Trusting Your Inner Knowing: Two Practices to Build Intuition

Originally published March 23, 2024 — Updated April 2025
by Denise Barnes

Building intuition isn’t just about getting hits or psychic downloads. It’s a practice — one that grows more accurate (and more fun) when you tend to it regularly, like a garden.

Our logical minds are powerful and important. But the emotional brain — the part that works through a felt sense, symbols, sensations, and memories — has its own deep intelligence. It’s often quieter, subtler, and less linear. That’s why tuning in can feel like switching to a different channel entirely.

LPC therapist and hypnotherapy expert Courtney Armstrong explains this beautifully in Rethinking Trauma Treatment. She notes that the emotional brain needs information to feel real, which is why change often comes through experience, not just thought (or talk therapy alone). That’s a huge reason affirmations and mindset shifts don’t always stick — they may not reach the emotional circuitry underneath.

So how do we start accessing, or honing, that intuitive, emotional intelligence?

Start by letting yourself be surprised.

Let Yourself Be Surprised

One of the most helpful teachings I’ve received came from a Sufi meditation practice I learned through Mark Silver’s Heart of Business training. The invitation in that practice is simple but radical: Notice what is, and let yourself be surprised. You don’t have to change how you’re feeling or thinking, just notice that and move on to more.

______

Write out everything in the intuition article from "LPC therapist and" down to "intuitive, emotional intelligence?", word for word. None of the lines that come next have anything to do with this.

______

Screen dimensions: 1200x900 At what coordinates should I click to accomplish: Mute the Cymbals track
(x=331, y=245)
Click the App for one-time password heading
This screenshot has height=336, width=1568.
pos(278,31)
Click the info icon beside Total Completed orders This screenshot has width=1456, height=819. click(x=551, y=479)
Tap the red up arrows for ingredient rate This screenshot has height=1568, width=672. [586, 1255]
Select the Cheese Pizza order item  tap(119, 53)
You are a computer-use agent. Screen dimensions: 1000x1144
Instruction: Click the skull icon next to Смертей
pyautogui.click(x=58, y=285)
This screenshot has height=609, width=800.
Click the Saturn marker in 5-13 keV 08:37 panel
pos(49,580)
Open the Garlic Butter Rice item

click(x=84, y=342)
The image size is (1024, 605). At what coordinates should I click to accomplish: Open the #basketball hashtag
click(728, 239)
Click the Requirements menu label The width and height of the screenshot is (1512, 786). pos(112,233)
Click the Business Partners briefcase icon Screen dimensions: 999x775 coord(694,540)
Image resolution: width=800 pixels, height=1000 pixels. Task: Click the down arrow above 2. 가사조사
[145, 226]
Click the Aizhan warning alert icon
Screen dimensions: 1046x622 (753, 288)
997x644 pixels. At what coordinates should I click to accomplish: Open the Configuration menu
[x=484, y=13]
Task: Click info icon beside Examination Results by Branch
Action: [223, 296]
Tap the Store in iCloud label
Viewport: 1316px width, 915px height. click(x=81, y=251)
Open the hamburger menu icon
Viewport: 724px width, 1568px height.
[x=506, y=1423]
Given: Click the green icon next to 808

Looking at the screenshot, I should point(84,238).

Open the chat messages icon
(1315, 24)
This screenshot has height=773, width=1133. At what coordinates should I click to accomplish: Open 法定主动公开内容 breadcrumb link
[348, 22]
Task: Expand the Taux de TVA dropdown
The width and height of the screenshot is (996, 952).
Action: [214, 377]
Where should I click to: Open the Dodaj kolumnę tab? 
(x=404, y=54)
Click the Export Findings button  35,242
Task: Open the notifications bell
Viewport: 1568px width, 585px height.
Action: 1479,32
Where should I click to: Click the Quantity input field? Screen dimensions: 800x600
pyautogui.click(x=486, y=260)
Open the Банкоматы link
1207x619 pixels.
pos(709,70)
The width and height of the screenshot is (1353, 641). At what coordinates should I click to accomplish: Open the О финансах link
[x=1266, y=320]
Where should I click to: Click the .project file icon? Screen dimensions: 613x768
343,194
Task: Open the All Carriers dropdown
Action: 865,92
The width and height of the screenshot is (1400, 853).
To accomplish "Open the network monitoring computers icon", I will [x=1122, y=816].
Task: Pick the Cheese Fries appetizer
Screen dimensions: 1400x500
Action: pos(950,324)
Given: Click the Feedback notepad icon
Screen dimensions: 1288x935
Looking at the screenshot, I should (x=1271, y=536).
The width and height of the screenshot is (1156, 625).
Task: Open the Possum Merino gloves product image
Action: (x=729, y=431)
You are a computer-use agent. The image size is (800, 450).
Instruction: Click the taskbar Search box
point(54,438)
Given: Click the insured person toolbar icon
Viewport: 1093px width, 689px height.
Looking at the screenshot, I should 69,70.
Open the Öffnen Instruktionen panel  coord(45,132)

______

#### [Result]
LPC therapist and hypnotherapy expert Courtney Armstrong explains this beautifully in Rethinking Trauma Treatment. She notes that the emotional brain needs information to feel real, which is why change often comes through experience, not just thought (or talk therapy alone). That’s a huge reason affirmations and mindset shifts don’t always stick — they may not reach the emotional circuitry underneath.

So how do we start accessing, or honing, that intuitive, emotional intelligence?